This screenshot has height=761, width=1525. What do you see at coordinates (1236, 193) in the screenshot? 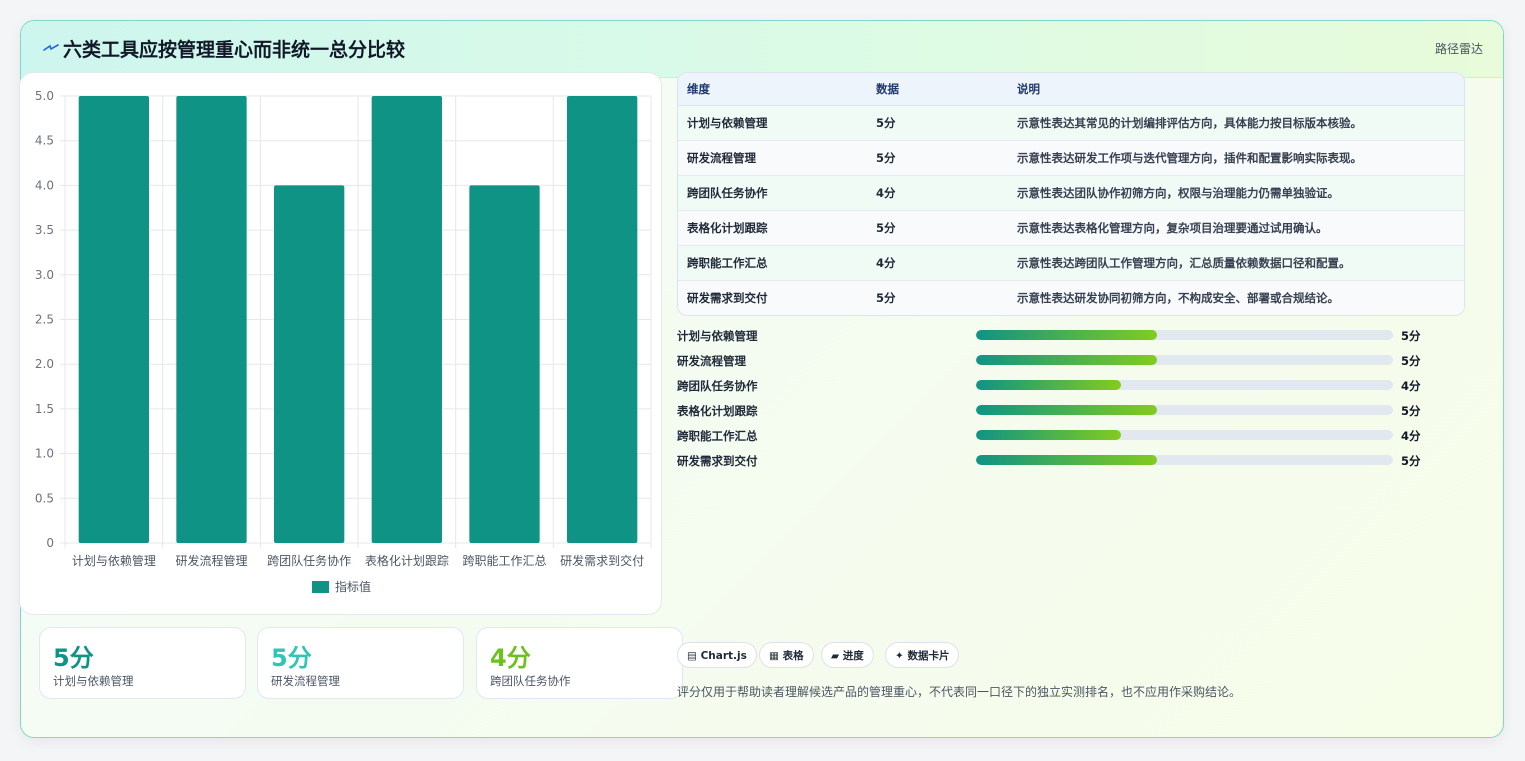
I see `cell-description: 示意性表达团队协作初筛方向，权限与治理能力仍需单独验证。` at bounding box center [1236, 193].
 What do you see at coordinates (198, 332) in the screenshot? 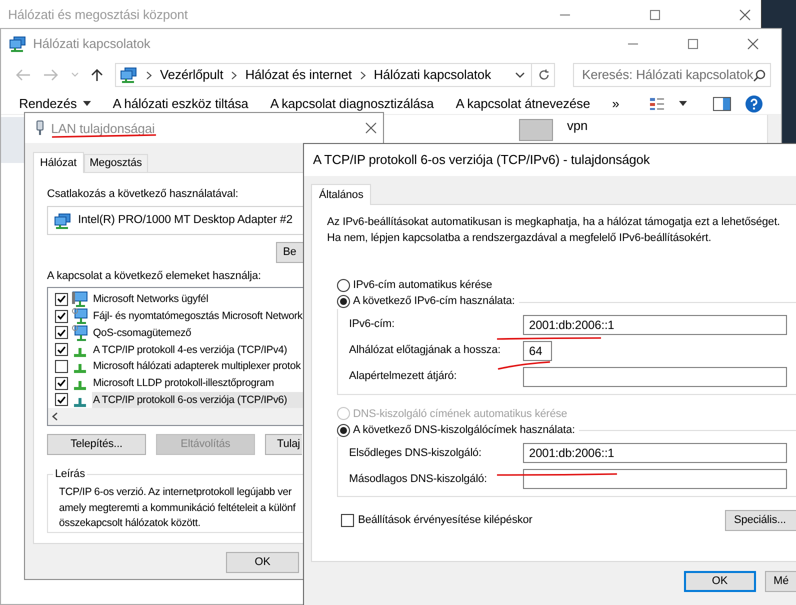
I see `list-item: QoS-csomagütemező` at bounding box center [198, 332].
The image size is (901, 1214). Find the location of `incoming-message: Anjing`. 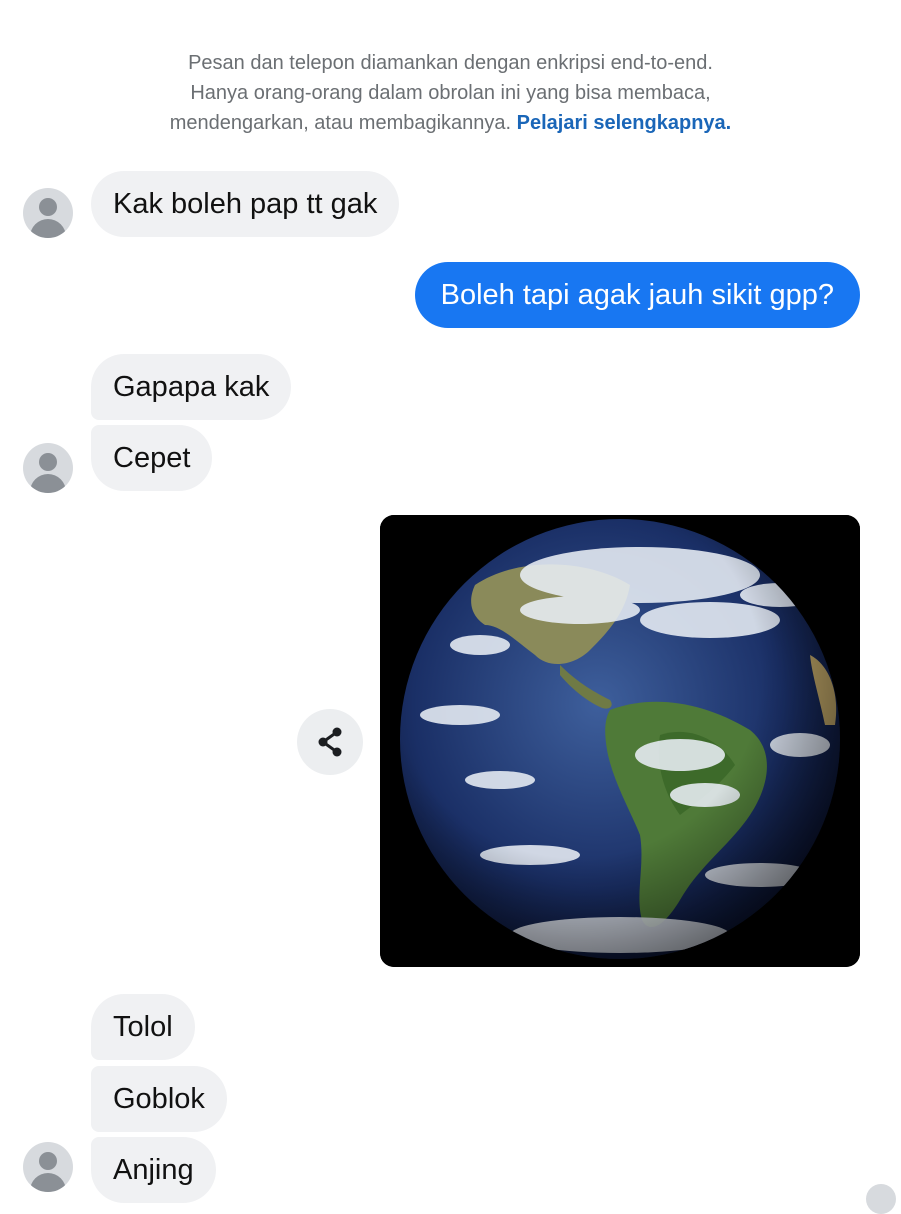

incoming-message: Anjing is located at coordinates (154, 1170).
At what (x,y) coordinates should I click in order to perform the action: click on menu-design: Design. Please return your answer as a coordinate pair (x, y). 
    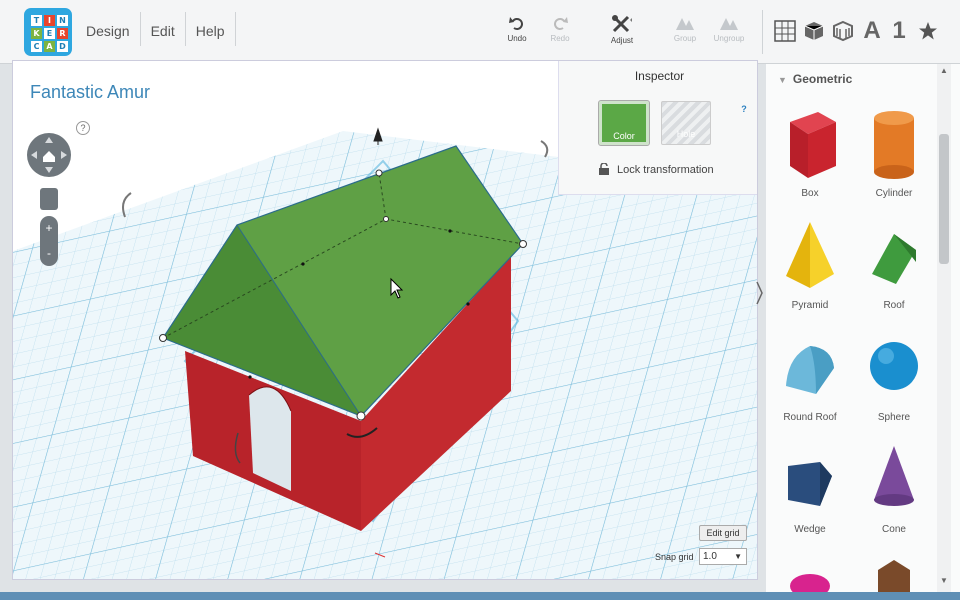
    Looking at the image, I should click on (108, 29).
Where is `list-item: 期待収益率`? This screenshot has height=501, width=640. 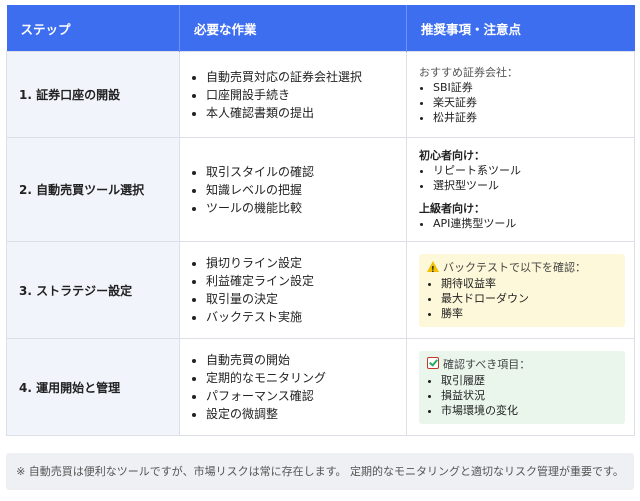 list-item: 期待収益率 is located at coordinates (529, 284).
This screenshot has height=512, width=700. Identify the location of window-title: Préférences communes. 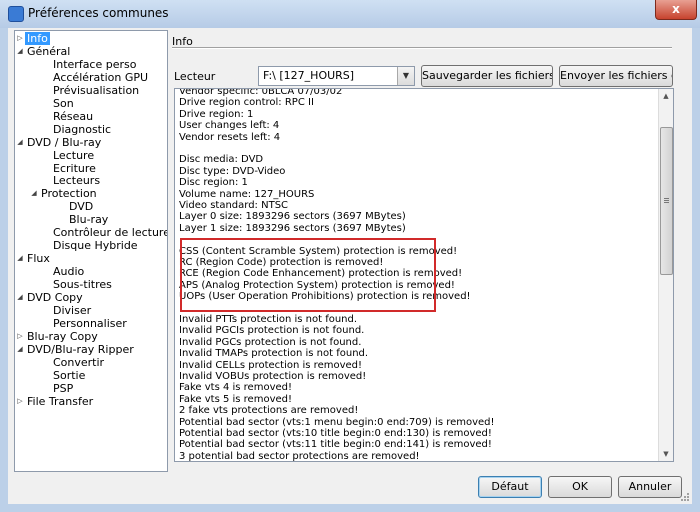
(98, 13).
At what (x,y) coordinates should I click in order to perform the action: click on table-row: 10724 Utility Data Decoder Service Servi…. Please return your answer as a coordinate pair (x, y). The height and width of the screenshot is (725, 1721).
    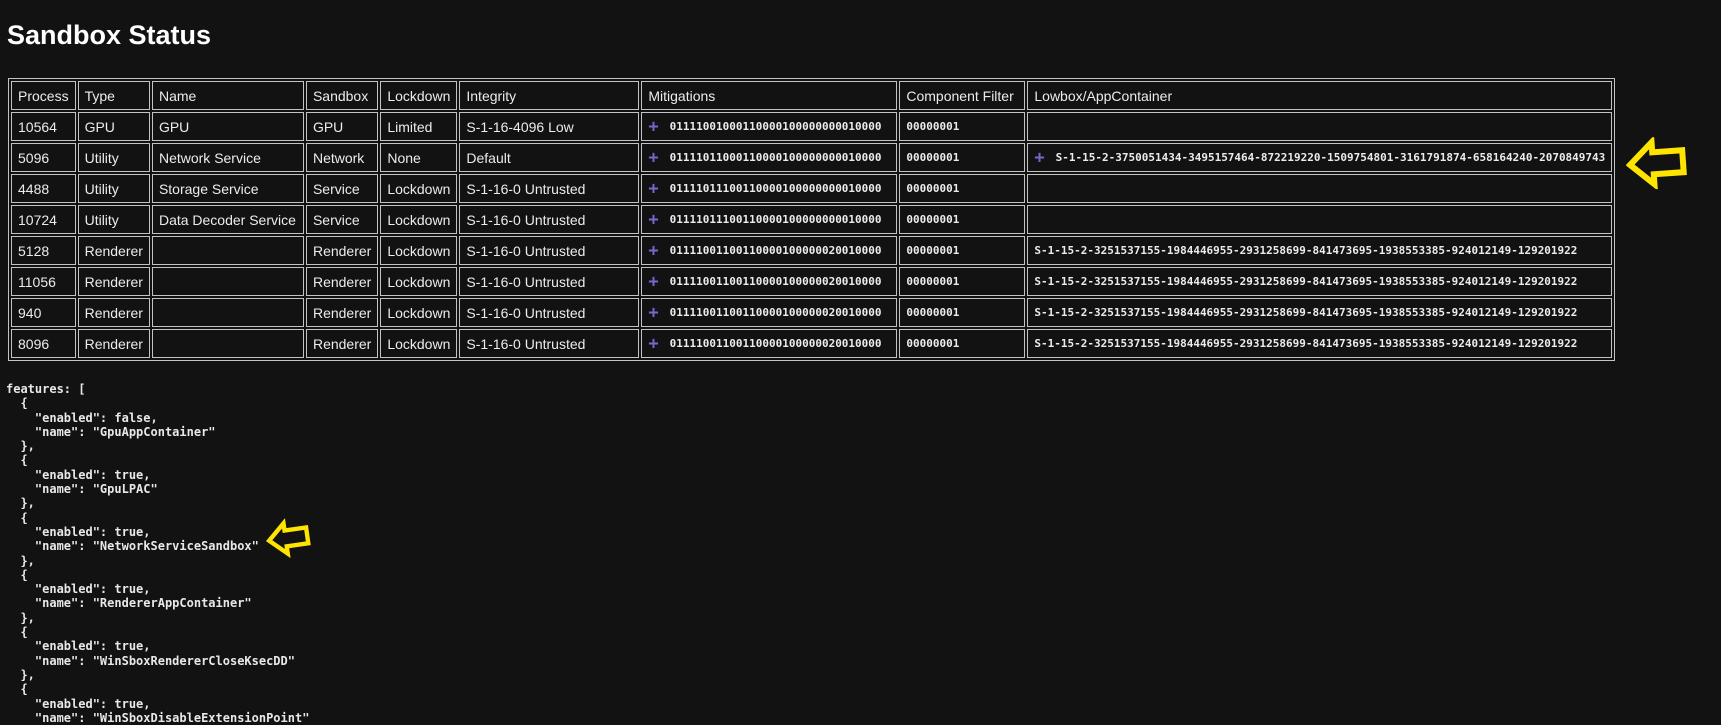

· · ·

Directions => Reproduce the lines from the line containing "What do you see at coordinates (198, 332)" through the line containing "center [198, 332].", inclusive, omitting the pictures.

Task output =>
 What do you see at coordinates (198, 332) in the screenshot? 
I see `list-item: QoS-csomagütemező` at bounding box center [198, 332].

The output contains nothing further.